[begin Provided entries]

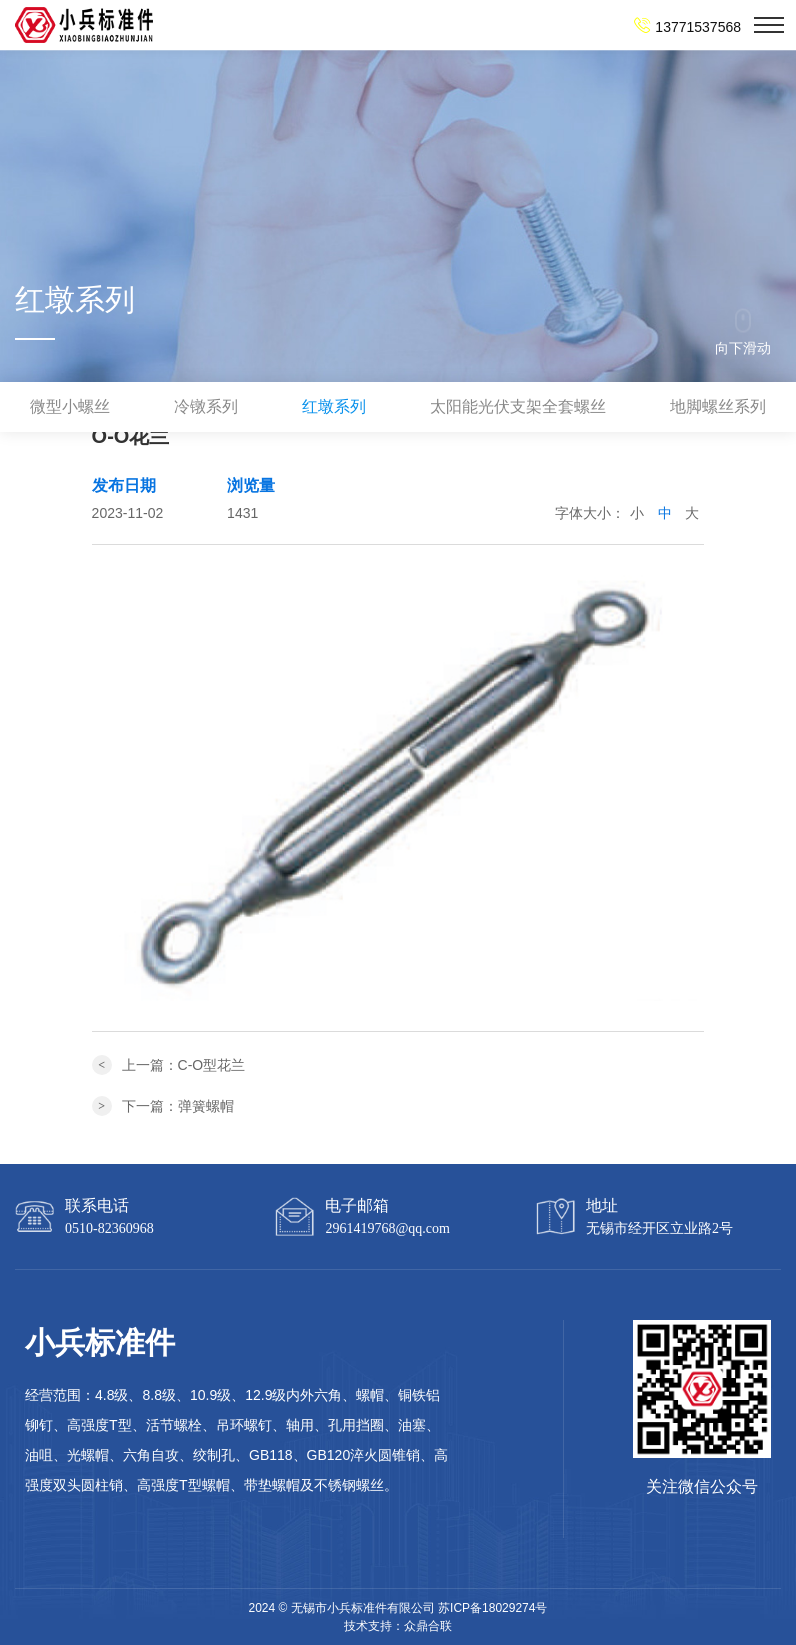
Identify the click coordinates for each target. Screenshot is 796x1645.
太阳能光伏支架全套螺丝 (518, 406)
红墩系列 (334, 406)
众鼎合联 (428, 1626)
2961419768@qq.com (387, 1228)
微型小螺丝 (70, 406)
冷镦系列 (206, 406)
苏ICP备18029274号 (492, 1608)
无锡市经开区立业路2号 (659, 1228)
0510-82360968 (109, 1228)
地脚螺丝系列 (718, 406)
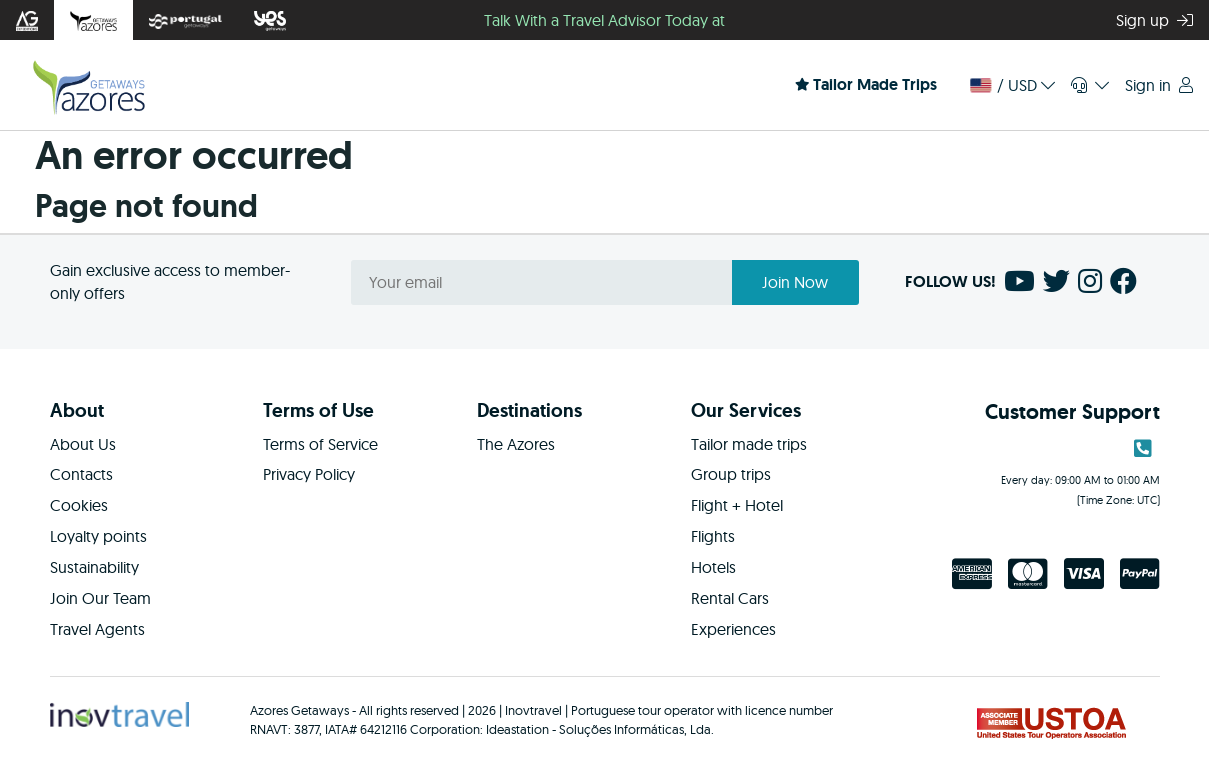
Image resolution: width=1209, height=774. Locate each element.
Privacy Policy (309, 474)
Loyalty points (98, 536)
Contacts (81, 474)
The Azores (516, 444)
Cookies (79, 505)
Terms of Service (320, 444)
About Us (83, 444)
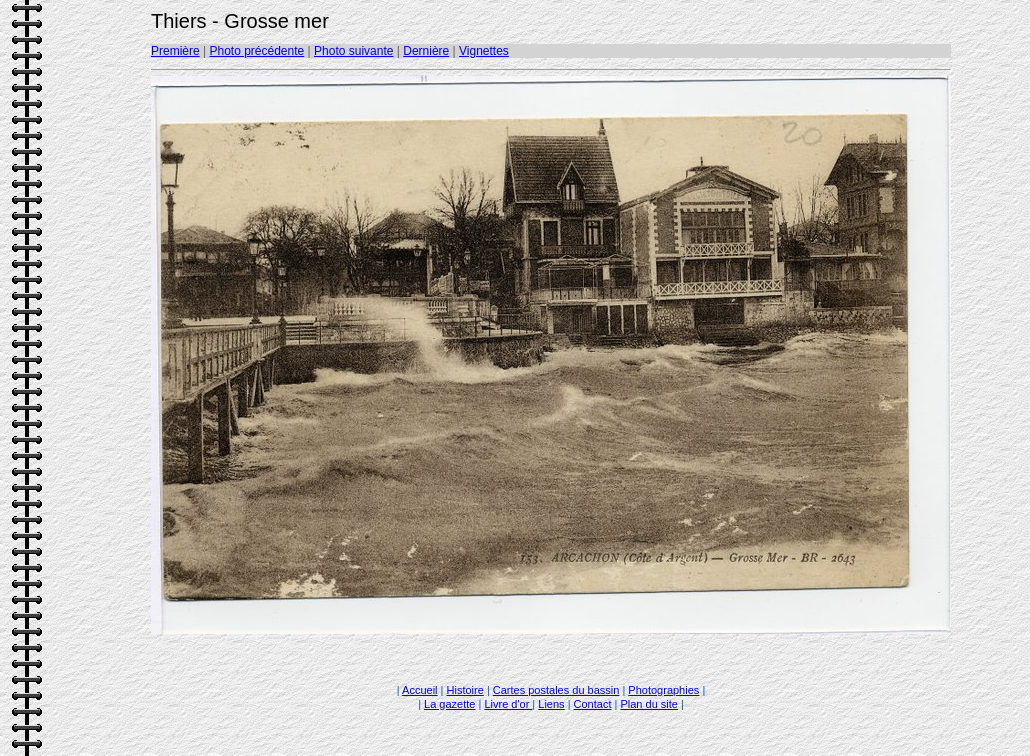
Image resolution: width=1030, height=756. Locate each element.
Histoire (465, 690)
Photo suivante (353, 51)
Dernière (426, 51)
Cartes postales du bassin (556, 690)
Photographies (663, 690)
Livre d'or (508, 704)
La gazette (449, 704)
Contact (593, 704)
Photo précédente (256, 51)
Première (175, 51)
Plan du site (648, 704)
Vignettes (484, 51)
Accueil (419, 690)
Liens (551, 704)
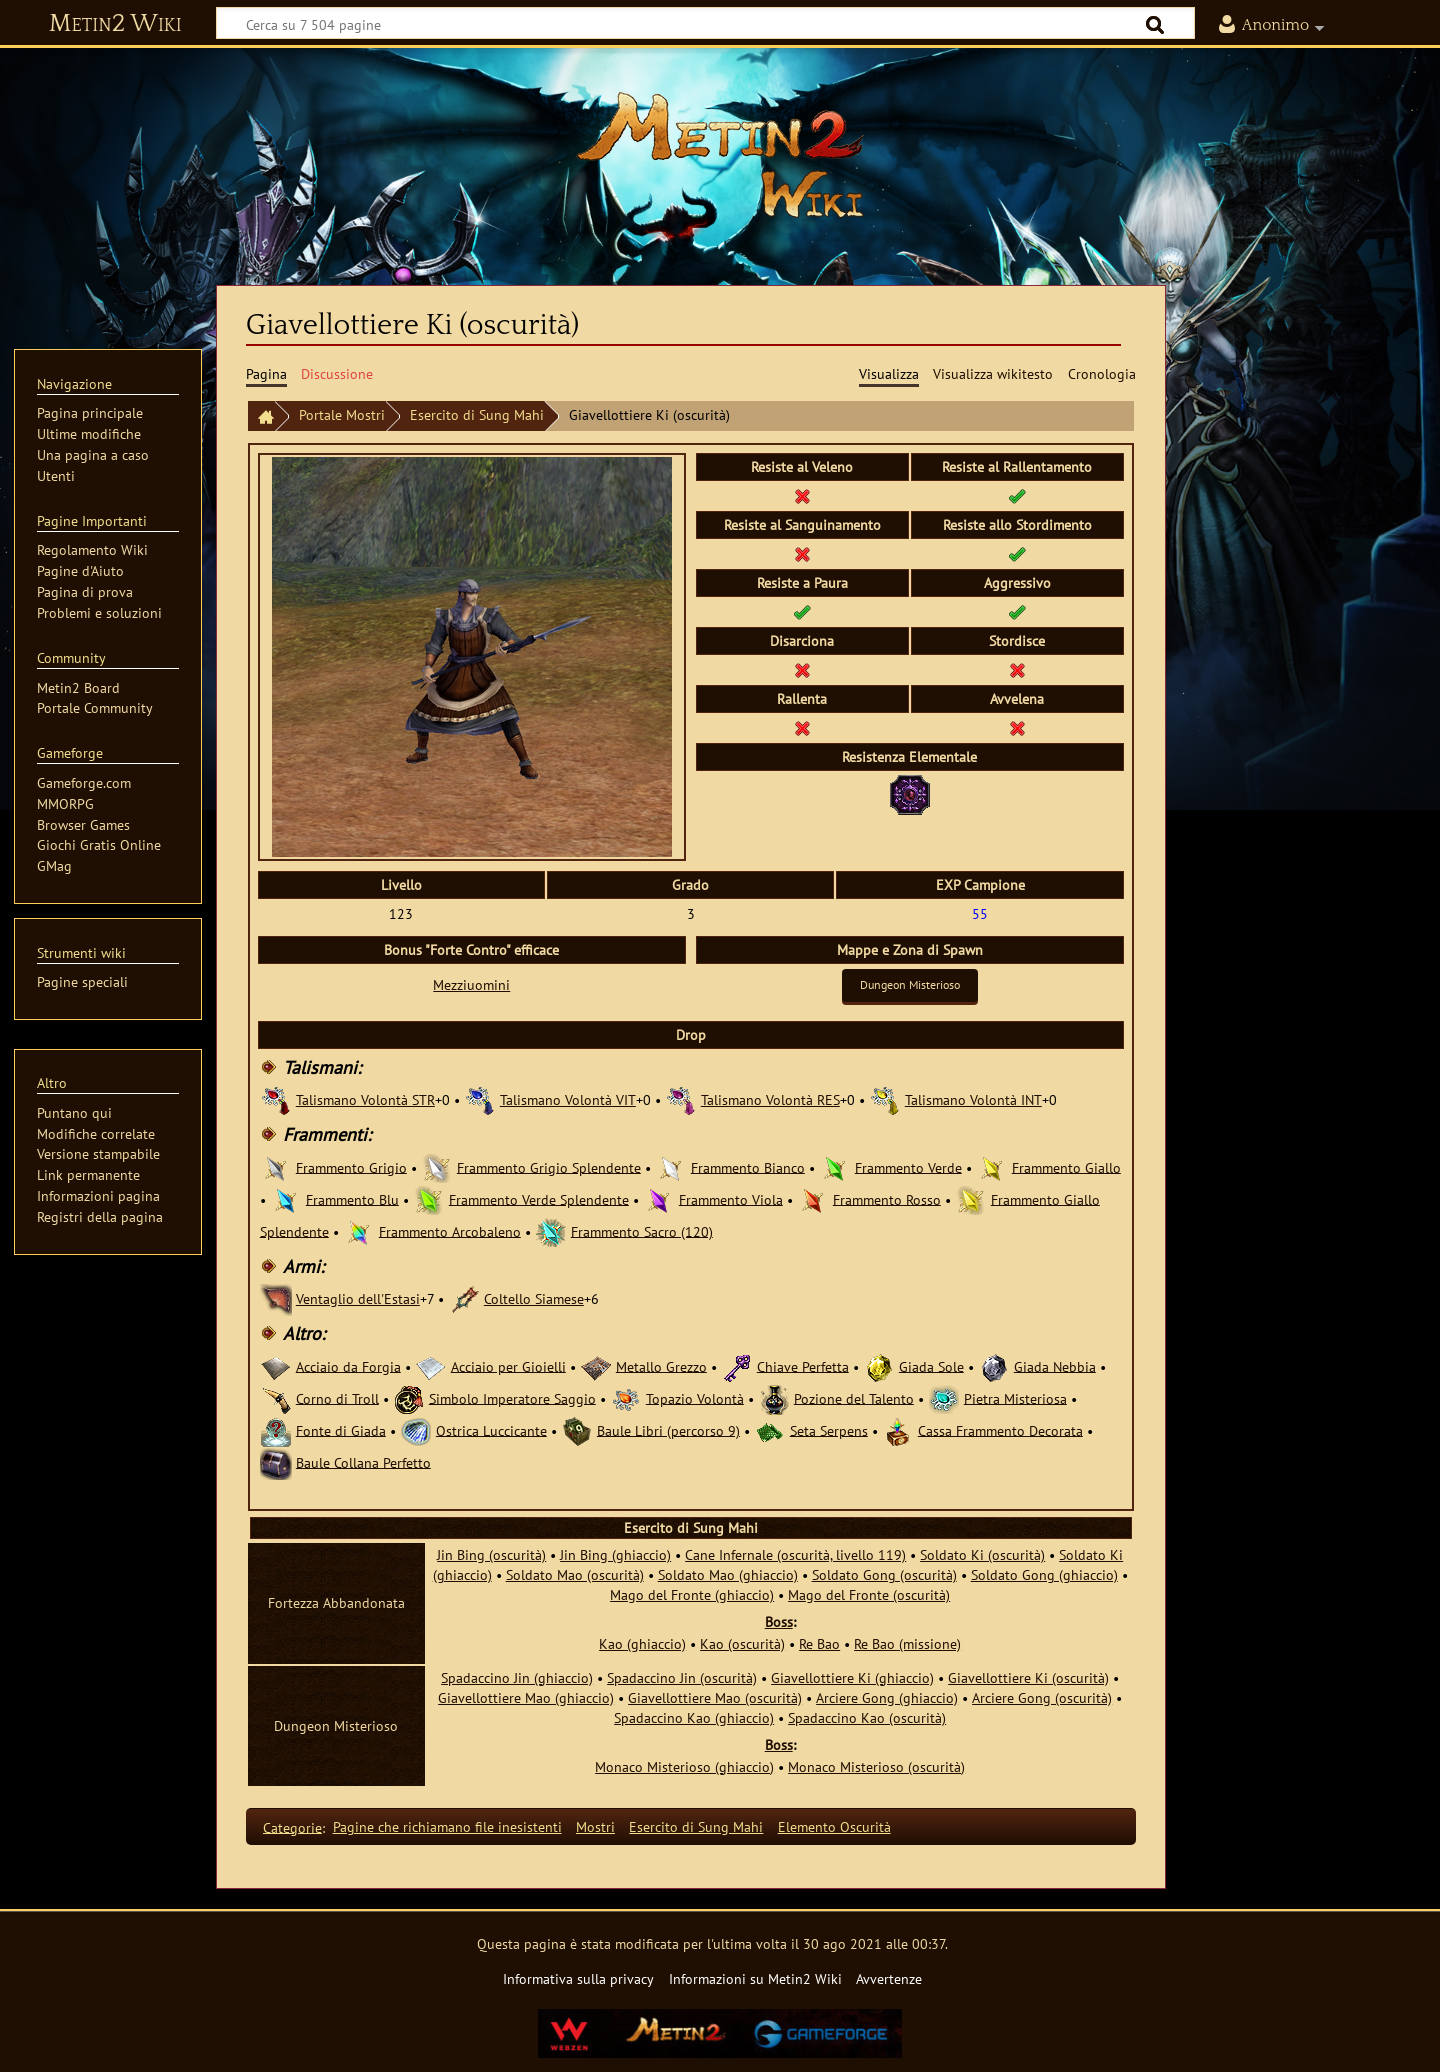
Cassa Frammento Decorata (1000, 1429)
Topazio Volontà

[end Provided entries]

Swap "Vignettes" for "Miniatures" in the lines of the listing starting with the line that has "Contact (593, 704)" and going on through the end of the listing, keeping everything else the same. Give back only those lines, without the pictures.

→ **Task answer**:
Contact (593, 704)
Photo précédente (256, 51)
Première (175, 51)
Plan du site (648, 704)
Miniatures (484, 51)
Accueil (419, 690)
Liens (551, 704)
Cassa Frammento Decorata (1000, 1429)
Topazio Volontà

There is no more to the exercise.